For the Lions Club of Pago Pago, Eye Care means “ I Care”
The Lions Club of Pago Pago has much to smile about. During the holidays this year, they spent time doing what they do best: serving the community.
Each year for the past several years, the Lions have partnered with LBJ Medical Center, the Department of Health, and various doctors, nurses, technicians, and specialists from universities, medical centers and Stateside clinics, to give the population of American Samoa an extra dose of vision care, all rendered free of charge, with the goal to improve the quality of life and health in the Territory.
For the Lions Club, “Project Eye Care” could also be called “Project I Care”.
This year, under Lion President Tony Langkilde, the project was more ambitious than most, as the Lions set up tents and helped screen those who came by for help, for nearly two weeks. Previous clinics have been held for one week or less.
A group of doctors and their support staff from Casey Eye Institute of Oregon Health & Science University (OHSU) arrived on Friday, November 21 and left on Friday, December 5 for this year’s clinic. Leading the team was Dr. Mitch Brinks, an eye surgeon and former resident of American Samoa. Also included with this year’s group was Dr. Ben Siatu’u, newly returned from OHSU and Dr. Petaia-Steffany, an Optometrist who now lives here in the territory.
In the interim, and with the help of the LBJ Medical Center and volunteer Lions Club members, nearly 500 people were registered for care; of those, almost 400 were screened and seen by physicians.

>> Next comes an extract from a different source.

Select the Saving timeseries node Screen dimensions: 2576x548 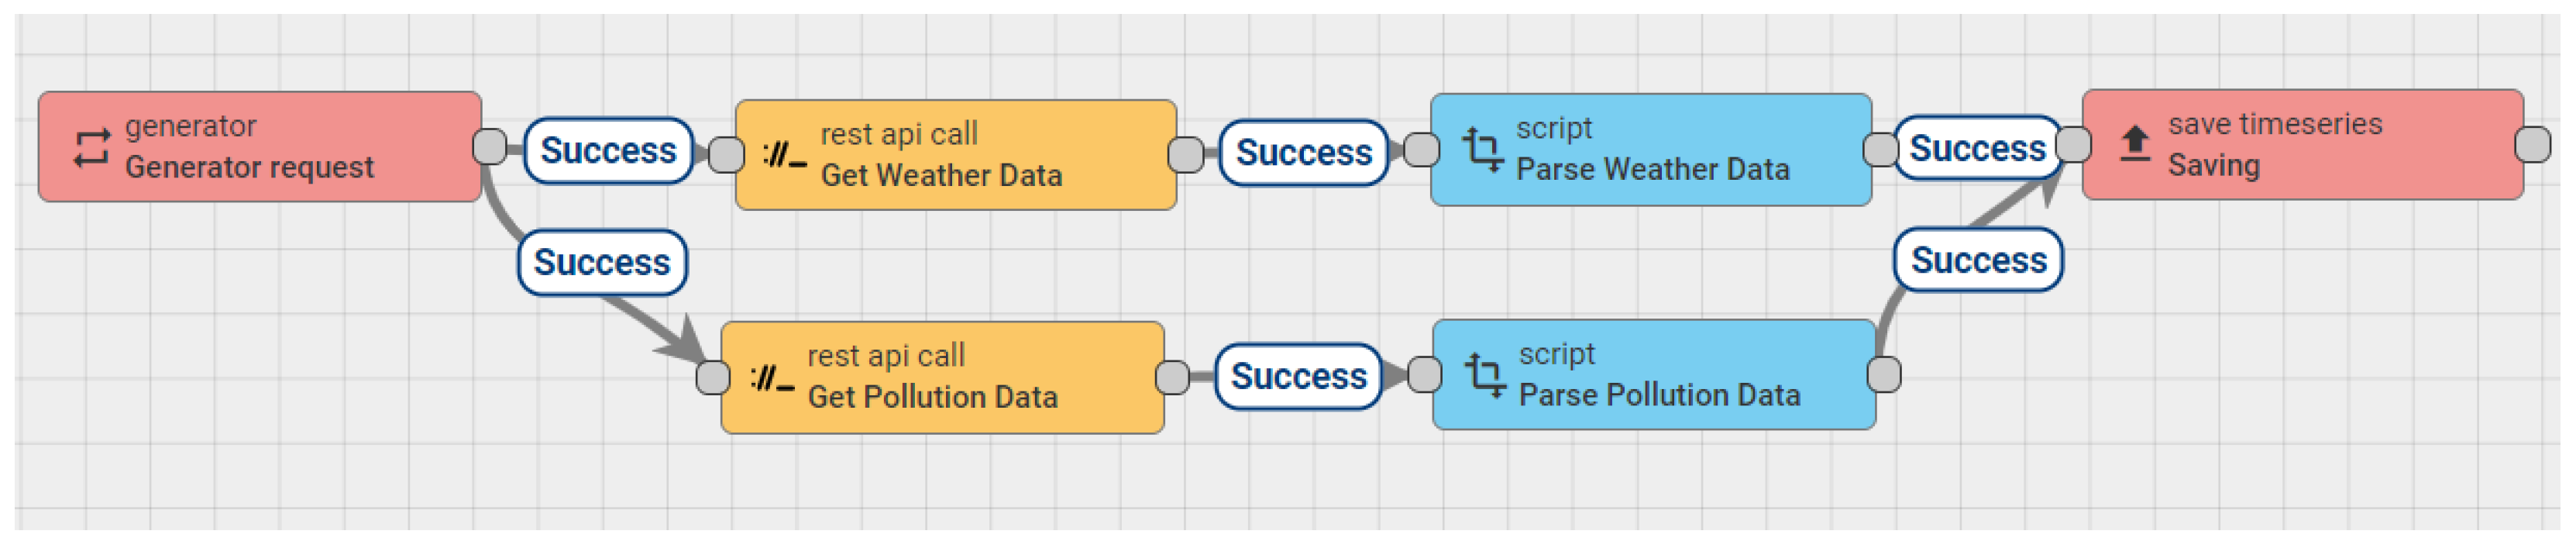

Preliminary statistics show that 130 surgeries were performed, with 90 of those surgeries being for cataracts.
During the clinic, volunteers from the Casey Eye Institute and the floor nurses on several units, including the surgical ward where vision screening took place, assisted the Lions Club members.
Some 700 reading glasses were disbursed, and according to Dr. Ernest Oo, LBJ head of Ophthalmology, “there were no complaints, only compliments” for the efforts of the team.

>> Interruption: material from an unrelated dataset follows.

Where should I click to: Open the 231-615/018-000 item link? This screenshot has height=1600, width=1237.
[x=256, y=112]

Immediate Past President and current Lion Zone Chair Chris King told Samoa News, “This year, our club was definitely fortunate to partner with Dr. Brinks and the OHSU Team, along with LBJ to bring these much needed services to our community. The turnout and support was great!”

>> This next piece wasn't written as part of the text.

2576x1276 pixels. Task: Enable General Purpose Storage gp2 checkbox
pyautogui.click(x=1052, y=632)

He added, “Everything went very well— in fact, our one critique would be having to tell people that the clinic was closed on the last day. Although our club strives to provide the best possible service to our community, it would also help us tremendously to hear from our community where we can improve. You are welcome to call me at 258-5464. My email is firstname.lastname@example.org, or tell a Lion member. We are here to serve you.”
Club president Tony Langkilde echoed King’s words: “Our Project Eye Care would not have been as successful without the assistance from our very own local eye specialists, and nursing staff. A big fa’amalo to Dr. Petaia-Steffany, Dr. Siatuu, Dr. Laititi, and Dr. Oo, LBJ Surgical Nurses and staff; and to everyone else who helped make this event a success. I am sure that the entire community joins me in expressing appreciation for the outstanding services provided during the two weeks of clinics.”
“The Lions Club of Pago Pago will continue to work towards providing eye care services for our community. This is what we do. Special thanks and gratitude go out to the OHSU team, who even performed surgeries all day long on Thanksgiving Day,” said Langkilde.
Also of note, the OHSU team and Casey Eye Institute—in addition to the numerous hours of medical service rendered, including surgeries and vision screening— has donated to LBJ through the Lions Club a specialized piece of eye surgery equipment called a “Phaco” —short for “Phacoemulsifier” —worth $75,000.
Modern cataract surgery is made possible by the use of the phacoemulsifier, which breaks the cataract into tiny pieces and then suctions those pieces from the eye through a very small incision. Prior to the development of the phaco machine, the cataract was normally removed in one piece, requiring a larger incision, sutures, and more trauma to the eye. The phacoemulsification procedure is faster, usually requiring less than 15 minutes per eye.
The machine is scheduled to arrive in the territory in early 2015.